SUPPLIED DATA:
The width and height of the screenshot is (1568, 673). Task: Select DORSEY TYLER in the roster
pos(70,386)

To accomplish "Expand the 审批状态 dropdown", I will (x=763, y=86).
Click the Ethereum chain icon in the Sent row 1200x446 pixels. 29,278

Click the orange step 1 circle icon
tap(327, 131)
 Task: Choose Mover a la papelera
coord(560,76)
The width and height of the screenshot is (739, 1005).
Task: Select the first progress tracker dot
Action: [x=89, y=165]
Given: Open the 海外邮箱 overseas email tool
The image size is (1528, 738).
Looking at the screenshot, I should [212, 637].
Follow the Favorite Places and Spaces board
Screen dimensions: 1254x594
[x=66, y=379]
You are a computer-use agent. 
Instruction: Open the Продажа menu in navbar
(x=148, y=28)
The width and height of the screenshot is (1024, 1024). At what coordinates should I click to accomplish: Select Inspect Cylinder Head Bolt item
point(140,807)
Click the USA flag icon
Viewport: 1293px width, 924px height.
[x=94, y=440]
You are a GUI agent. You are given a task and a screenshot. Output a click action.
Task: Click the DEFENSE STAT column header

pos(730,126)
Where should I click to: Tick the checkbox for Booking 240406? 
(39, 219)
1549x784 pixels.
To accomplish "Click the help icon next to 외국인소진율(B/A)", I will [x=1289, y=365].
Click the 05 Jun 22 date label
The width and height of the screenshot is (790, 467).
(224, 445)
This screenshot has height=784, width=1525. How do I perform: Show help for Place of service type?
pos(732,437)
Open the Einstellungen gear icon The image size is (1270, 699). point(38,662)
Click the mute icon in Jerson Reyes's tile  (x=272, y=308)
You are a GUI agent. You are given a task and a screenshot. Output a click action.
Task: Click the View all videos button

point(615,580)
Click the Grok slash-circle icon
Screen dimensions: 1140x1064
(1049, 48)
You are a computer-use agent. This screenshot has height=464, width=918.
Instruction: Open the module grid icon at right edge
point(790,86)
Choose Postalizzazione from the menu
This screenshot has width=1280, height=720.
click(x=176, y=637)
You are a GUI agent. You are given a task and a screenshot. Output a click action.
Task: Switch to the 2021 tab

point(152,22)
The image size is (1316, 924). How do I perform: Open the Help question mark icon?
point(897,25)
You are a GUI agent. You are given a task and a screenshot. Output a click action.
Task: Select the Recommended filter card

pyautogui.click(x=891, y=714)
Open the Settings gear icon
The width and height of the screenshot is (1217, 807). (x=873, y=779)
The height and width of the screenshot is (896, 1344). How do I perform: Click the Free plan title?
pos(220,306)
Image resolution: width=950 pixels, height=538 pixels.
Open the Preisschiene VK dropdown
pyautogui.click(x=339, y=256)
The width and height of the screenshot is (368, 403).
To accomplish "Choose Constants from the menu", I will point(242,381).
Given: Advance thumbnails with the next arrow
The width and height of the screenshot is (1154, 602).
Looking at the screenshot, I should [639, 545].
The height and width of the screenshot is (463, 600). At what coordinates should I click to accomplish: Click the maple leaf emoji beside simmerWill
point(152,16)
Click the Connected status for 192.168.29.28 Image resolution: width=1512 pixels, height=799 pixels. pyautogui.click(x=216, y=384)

WHAT YOU SHOULD DO: Return each entry from the material above exactly as it appears.

EXERCISE RESPONSE:
The width and height of the screenshot is (1568, 673). Task: Select DORSEY TYLER in the roster
pos(70,386)

To accomplish "Expand the 审批状态 dropdown", I will (x=763, y=86).
Click the Ethereum chain icon in the Sent row 1200x446 pixels. 29,278

Click the orange step 1 circle icon
tap(327, 131)
 Task: Choose Mover a la papelera
coord(560,76)
The width and height of the screenshot is (739, 1005).
Task: Select the first progress tracker dot
Action: [x=89, y=165]
Given: Open the 海外邮箱 overseas email tool
The image size is (1528, 738).
Looking at the screenshot, I should [212, 637].
Follow the Favorite Places and Spaces board
Screen dimensions: 1254x594
[x=66, y=379]
You are a computer-use agent. 
Instruction: Open the Продажа menu in navbar
(x=148, y=28)
The width and height of the screenshot is (1024, 1024). At what coordinates should I click to accomplish: Select Inspect Cylinder Head Bolt item
point(140,807)
Click the USA flag icon
Viewport: 1293px width, 924px height.
[x=94, y=440]
You are a GUI agent. You are given a task and a screenshot. Output a click action.
Task: Click the DEFENSE STAT column header

pos(730,126)
Where should I click to: Tick the checkbox for Booking 240406? 
(39, 219)
1549x784 pixels.
To accomplish "Click the help icon next to 외국인소진율(B/A)", I will [x=1289, y=365].
Click the 05 Jun 22 date label
The width and height of the screenshot is (790, 467).
(224, 445)
This screenshot has height=784, width=1525. How do I perform: Show help for Place of service type?
pos(732,437)
Open the Einstellungen gear icon The image size is (1270, 699). point(38,662)
Click the mute icon in Jerson Reyes's tile  (x=272, y=308)
You are a GUI agent. You are given a task and a screenshot. Output a click action.
Task: Click the View all videos button

point(615,580)
Click the Grok slash-circle icon
Screen dimensions: 1140x1064
(1049, 48)
You are a computer-use agent. This screenshot has height=464, width=918.
Instruction: Open the module grid icon at right edge
point(790,86)
Choose Postalizzazione from the menu
This screenshot has width=1280, height=720.
click(x=176, y=637)
You are a GUI agent. You are given a task and a screenshot. Output a click action.
Task: Switch to the 2021 tab

point(152,22)
The image size is (1316, 924). How do I perform: Open the Help question mark icon?
point(897,25)
You are a GUI agent. You are given a task and a screenshot. Output a click action.
Task: Select the Recommended filter card

pyautogui.click(x=891, y=714)
Open the Settings gear icon
The width and height of the screenshot is (1217, 807). (x=873, y=779)
The height and width of the screenshot is (896, 1344). How do I perform: Click the Free plan title?
pos(220,306)
Image resolution: width=950 pixels, height=538 pixels.
Open the Preisschiene VK dropdown
pyautogui.click(x=339, y=256)
The width and height of the screenshot is (368, 403).
To accomplish "Choose Constants from the menu", I will point(242,381).
Given: Advance thumbnails with the next arrow
The width and height of the screenshot is (1154, 602).
Looking at the screenshot, I should [639, 545].
The height and width of the screenshot is (463, 600). At what coordinates should I click to accomplish: Click the maple leaf emoji beside simmerWill
point(152,16)
Click the Connected status for 192.168.29.28 Image resolution: width=1512 pixels, height=799 pixels. pyautogui.click(x=216, y=384)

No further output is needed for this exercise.